L’exploration des maladies digestives de l’intestin grêle s’est complexifiée ces dernières années grâce notamment aux progrès technologiques de l’imagerie (échographie, entéroscanner et entéro-IRM) associés à l’émergence de nouvelles techniques endoscopiques (vidéocapsule et entéroscopie). L’exploration de l’intestin grêle doit être précise, complète et pluridisciplinaire avec un large panel d’examens à disposition. La pertinence des examens doit rester une priorité. Il est important pour le gastroentérologue prescripteur d’avoir une connaissance maîtrisée des différents examens disponibles, leurs modalités de réalisation ainsi que leurs performances et limites. Le choix des examens varie en fonction de la présentation clinique et biologique mais doit également intégrer les notions de facilité d’accès et de disponibilité en fonction des ressources environnantes.

Indications de l’exploration de l’intestin grêle

La principale indication d’exploration de l’intestin grêle est la suspicion de saignement de l’intestin grêle (SSIG) définie par un saignement dont l’origine reste indéterminée après des endoscopies haute et basse normales. Le diagnostic et le suivi de la maladie de Crohn (MC) représentent une indication fréquente d’exploration de l’intestin grêle suivie par le dépistage des polypes du grêle (syndrome de Lynch, syndrome de Peutz-Jeghers), la suspicion de lésion tumorale (adénocarcinome, tumeur stromale, lymphome) et la recherche de complications de la maladie cœliaque.

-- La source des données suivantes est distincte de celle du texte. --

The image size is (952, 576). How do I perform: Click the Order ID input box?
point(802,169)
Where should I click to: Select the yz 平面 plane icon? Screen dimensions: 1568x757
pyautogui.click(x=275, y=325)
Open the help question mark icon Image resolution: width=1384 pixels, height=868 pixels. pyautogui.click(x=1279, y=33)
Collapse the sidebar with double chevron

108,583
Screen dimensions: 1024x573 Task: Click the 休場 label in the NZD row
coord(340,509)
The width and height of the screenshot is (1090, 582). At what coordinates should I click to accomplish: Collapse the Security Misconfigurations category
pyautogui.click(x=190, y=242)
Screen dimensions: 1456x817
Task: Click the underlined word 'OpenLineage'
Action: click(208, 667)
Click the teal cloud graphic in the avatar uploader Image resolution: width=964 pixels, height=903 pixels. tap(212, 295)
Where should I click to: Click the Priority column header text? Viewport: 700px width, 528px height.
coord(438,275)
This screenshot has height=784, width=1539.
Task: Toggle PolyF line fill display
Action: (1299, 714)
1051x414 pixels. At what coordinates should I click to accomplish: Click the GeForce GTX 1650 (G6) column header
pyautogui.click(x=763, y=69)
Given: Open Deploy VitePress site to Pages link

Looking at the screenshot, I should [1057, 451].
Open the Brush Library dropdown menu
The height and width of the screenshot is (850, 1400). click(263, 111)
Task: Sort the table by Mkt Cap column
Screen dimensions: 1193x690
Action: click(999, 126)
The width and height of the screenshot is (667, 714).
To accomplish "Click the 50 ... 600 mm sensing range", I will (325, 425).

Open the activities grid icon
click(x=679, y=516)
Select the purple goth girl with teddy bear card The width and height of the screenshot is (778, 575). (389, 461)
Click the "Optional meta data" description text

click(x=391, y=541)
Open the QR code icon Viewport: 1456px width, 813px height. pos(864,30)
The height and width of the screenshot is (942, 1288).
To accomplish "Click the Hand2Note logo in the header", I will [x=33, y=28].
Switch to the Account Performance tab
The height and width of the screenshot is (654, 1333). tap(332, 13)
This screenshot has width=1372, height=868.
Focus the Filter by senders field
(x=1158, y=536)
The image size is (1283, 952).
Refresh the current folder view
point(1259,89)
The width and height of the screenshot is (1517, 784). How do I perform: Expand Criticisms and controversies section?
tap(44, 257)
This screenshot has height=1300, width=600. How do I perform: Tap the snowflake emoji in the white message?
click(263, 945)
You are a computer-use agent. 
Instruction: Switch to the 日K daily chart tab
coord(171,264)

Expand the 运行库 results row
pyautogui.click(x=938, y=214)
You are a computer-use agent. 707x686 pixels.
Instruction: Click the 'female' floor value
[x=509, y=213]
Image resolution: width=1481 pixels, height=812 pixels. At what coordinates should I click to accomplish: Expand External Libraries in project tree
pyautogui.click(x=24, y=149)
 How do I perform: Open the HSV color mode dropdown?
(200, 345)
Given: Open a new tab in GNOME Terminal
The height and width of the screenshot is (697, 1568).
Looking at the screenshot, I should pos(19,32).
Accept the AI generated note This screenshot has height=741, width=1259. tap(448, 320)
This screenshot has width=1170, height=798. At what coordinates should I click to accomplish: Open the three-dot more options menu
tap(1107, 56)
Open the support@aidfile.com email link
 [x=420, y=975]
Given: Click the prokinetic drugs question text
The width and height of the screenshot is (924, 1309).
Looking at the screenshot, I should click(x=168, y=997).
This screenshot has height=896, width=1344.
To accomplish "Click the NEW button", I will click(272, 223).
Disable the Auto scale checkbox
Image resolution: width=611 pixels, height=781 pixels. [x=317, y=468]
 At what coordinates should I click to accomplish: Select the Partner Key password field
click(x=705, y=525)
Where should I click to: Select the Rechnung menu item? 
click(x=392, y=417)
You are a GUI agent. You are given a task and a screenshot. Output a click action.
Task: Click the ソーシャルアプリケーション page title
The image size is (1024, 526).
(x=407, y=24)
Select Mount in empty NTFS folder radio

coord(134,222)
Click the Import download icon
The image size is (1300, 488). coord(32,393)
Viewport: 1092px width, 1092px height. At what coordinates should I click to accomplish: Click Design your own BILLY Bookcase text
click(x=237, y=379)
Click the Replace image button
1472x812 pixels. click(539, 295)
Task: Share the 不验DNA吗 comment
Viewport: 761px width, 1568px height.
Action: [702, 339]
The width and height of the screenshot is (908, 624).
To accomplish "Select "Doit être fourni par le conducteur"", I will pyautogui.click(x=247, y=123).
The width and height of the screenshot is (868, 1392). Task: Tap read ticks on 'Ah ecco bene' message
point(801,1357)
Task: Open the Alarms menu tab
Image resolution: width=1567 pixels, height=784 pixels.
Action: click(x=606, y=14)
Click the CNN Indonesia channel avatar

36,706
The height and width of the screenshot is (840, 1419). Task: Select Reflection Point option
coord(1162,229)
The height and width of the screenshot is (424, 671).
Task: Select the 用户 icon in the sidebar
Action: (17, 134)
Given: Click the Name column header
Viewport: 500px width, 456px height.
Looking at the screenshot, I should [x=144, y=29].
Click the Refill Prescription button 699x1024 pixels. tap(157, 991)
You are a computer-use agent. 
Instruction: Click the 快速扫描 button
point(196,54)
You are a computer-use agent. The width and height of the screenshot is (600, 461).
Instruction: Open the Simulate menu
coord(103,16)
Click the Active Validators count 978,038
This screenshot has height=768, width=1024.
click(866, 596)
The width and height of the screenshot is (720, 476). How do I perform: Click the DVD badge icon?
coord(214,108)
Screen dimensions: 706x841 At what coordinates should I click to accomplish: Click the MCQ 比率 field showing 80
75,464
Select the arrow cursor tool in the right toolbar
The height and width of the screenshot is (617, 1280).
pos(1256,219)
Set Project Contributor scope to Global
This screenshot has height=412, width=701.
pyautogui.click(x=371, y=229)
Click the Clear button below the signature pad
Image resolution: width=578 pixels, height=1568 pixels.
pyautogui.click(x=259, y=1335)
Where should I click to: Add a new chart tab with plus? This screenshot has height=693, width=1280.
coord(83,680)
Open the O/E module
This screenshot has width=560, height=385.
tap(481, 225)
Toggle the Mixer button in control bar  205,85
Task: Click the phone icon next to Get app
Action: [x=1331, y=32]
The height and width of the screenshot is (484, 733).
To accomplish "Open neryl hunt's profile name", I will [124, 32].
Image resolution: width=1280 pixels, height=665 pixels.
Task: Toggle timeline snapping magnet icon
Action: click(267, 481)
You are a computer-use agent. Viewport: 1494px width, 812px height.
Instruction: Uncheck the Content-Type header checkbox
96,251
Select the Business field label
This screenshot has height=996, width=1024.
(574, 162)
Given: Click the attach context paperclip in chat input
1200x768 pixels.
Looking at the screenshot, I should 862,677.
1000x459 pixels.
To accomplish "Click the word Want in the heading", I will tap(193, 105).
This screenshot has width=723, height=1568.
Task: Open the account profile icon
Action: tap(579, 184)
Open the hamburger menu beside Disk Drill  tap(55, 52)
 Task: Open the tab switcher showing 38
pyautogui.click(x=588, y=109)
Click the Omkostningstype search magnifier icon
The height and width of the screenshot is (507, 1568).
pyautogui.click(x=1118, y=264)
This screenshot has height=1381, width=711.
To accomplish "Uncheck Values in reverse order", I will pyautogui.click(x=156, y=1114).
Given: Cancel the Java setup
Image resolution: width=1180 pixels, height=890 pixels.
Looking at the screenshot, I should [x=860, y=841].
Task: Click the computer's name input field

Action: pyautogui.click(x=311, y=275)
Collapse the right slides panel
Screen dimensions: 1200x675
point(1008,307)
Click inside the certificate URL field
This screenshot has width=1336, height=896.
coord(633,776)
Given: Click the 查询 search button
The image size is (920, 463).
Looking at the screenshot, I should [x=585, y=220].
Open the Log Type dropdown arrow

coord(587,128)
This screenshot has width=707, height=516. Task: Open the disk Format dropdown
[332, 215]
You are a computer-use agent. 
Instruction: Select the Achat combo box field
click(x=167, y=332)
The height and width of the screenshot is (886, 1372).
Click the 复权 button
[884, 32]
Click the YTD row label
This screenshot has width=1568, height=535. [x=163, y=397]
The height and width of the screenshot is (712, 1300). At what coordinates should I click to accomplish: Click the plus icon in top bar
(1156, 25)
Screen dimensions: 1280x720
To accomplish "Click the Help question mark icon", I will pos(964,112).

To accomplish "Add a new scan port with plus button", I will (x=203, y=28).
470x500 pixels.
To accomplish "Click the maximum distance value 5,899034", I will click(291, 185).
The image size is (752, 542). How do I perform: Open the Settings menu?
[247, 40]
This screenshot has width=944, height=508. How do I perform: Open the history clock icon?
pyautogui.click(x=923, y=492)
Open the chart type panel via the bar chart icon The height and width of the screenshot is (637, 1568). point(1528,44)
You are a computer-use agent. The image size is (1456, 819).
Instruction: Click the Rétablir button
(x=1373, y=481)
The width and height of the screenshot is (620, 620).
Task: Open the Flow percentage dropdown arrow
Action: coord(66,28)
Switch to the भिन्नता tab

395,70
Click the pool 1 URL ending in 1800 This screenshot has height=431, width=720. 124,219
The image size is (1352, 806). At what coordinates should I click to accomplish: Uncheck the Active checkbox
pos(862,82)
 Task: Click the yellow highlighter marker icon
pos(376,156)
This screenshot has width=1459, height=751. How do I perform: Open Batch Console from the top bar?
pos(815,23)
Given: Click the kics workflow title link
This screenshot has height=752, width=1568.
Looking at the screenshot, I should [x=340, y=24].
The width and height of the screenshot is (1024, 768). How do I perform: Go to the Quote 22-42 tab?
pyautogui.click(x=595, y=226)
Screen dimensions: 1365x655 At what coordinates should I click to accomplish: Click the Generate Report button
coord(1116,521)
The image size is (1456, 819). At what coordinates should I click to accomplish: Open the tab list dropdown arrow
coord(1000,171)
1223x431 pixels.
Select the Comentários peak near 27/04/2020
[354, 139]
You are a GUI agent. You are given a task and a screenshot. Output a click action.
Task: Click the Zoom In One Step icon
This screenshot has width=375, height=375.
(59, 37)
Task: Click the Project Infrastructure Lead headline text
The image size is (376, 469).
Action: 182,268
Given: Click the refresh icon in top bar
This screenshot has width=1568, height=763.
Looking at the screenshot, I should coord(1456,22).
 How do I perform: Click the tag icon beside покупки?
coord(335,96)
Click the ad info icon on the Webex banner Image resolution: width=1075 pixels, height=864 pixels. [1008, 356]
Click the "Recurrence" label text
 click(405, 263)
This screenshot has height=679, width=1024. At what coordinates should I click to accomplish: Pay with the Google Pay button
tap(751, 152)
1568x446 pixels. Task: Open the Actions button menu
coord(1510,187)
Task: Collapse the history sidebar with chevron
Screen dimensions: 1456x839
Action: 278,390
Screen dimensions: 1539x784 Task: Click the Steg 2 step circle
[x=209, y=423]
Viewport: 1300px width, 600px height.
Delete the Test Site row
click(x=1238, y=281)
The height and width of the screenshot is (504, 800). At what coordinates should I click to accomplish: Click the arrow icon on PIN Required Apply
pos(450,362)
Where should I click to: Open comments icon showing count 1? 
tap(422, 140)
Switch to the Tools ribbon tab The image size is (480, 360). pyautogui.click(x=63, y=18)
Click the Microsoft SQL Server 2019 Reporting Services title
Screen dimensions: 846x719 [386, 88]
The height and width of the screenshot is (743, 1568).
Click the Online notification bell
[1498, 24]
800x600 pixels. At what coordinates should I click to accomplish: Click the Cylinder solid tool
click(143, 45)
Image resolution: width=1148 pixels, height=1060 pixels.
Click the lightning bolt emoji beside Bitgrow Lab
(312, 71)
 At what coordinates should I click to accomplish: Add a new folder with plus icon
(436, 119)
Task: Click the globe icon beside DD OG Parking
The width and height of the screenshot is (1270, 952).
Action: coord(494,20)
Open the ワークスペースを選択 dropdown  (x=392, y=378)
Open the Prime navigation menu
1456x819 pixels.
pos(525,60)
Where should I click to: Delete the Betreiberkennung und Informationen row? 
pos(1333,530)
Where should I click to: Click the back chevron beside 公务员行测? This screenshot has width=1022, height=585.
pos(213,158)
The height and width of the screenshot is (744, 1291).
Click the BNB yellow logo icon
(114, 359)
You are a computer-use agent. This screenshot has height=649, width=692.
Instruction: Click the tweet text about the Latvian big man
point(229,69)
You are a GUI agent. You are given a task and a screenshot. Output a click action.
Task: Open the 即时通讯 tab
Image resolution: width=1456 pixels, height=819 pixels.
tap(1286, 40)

Les différentes techniques d’exploration de l’intestin grêle

Les techniques radiologiques

Échographie abdominale

L’échographie est une technique d’imagerie facilement accessible, simple, bien tolérée par les patients et ne présentant pas de contre-indication.   Elle ne nécessite aucune préparation spécifique. Une période de jeûne de 4 à 6 heures n’est pas indispensable mais présente l’avantage de réduire le péristaltisme du grêle. Son utilisation dans l’exploration du grêle est croissante notamment dans le suivi de la MC. L’amélioration des techniques de résolution spatiale échographiques permet de mieux apprécier l’épaisseur de la paroi du grêle, considérée comme pathologique si supérieure à 3 mm. L’échographie est recommandée pour l’évaluation de la MC iléale, la recherche de complications (fistules, sténoses, abcès) ainsi que la récidive post opératoire de la MC (1). Cette technique d’exploration est plus largement diffusée en pédiatrie en raison de sa disponibilité et de son caractère non irradiant.

Scanner abdomino-pelvien

Le scanner est une technique d’imagerie répandue et facilement disponible présentant une excellente résolution spatiale avec la possibilité d’obtenir une acquisition de l’ensemble de la cavité abdominale en quelques secondes seulement. Les progrès technologiques permettent aujourd’hui une étude précise de l’abdomen avec des coupes millimétriques. Un scanner abdomino-pelvien de qualité optimale nécessite une acquisition en trois temps : sans injection de produit de contraste, après injection au temps artériel puis portal selon le contexte. Le temps non injecté s’avère utile car il permet parfois d’éliminer une image faussement positive visible sur les temps injectés. Une distension des anses grêles (Entéroscanner) peut s’avérer pertinente pour différencier un épaississement pariétal pathologique d’une anse collabée en cas de recherche de tumeur. Cette distension peut s’obtenir de deux façons différentes : soit après ingestion de produit hyperosmolaire par le patient soit de façon exceptionnelle après placement d’une sonde d’entéroclyse sous scopie au niveau de l’angle de Treitz permettant d’obtenir une meilleure distension du grêle mais souvent plus difficile à mettre œuvre et moins bien tolérée par le patient.

Entéro-IRM

L’entéro-IRM présente l’avantage d’être une technique d’exploration non irradiante. Cependant cette procédure est longue et l’acquisition des différentes séquences est bien plus sensible aux artéfacts de mouvement par rapport à une acquisition en scanner. Elle nécessite une préparation digestive par ingestion au préalable d’un liquide hyperosmolaire (PEG) environ 30 minutes avant l’examen, après avoir respecté un jeûne de 4 à 6 heures précédant la procédure. Une injection d’antipéristaltique (Glucagon) va permettre de diminuer le péristaltisme du grêle et d’améliorer son interprétation. Cet examen est essentiellement utilisé pour le suivi des MC du grêle dans l’évaluation de l’activité de la maladie, la recherche de complications et l’appréciation de la réponse au traitement. L’analyse radiologique se concentre sur les signes pariétaux et extra-pariétaux avec différentes séquences d’acquisition : séquences cinétiques, séquences en pondération T2, séquences de diffusion, plus ou moins associées à des séquences en pondération T1 après injection de produit de contraste gadoliné (2).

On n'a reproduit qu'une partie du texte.